テルヒサ

首のテルヒサのレビュー・感想・評価

(2023年製作の映画)
4.8
信長の後継ぎを巡る、家臣たちの「首」の奪い合い。
序盤からグロ表現も交えつつ、狂ったキャラクター達の生き様を素晴らしいテンポで描いていて、最初はびっくりしたが、中盤以降は段々と面白おかしくなってくる、という不思議な感覚を味わった。

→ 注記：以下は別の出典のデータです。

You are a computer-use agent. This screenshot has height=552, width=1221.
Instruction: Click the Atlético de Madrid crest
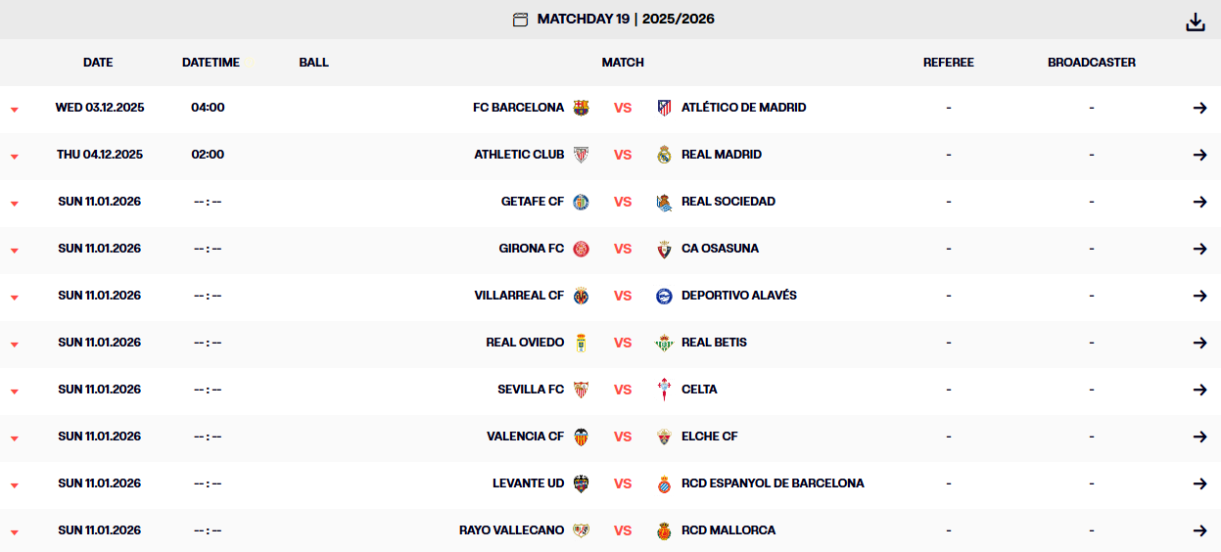click(664, 108)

人の首を斬り落とすことや相手を蹴落とすことを普通とする狂ったキャラクター達に慣れてくると、それに至るキャラクターの思考や選択、意外な結果が面白くなる。きっと観客の感覚も狂わせてこの世界観を一緒に楽しませようとしたのではないかと思わせるくらい、表現が躊躇なくどこかシュールな笑いを狙っているような作風だった。
画面の力は凄まじいカットがいくつかあって、見ごたえがあった。特に合戦、能のシーン。
茂助のキャラクター、ストーリーがメイン級に面白かった。ラストも最高。
キャスト全員すごかったけど、特に加瀬亮、キム兄、中村獅童。加瀬亮の信長は圧巻。今までの加瀬亮の影が一つもなかった。キム兄は佇まい、存在感が唯一無二。中村獅童は振り切って百姓として存在していて、ダメダメだけど好きになっちゃうキャラクターを演じていたのが見事だった。
たけしが所々見せるアドリブみたいなツッコミや会話、行動はなんでこのタイミングでこれやるんだ、て思って面白かった。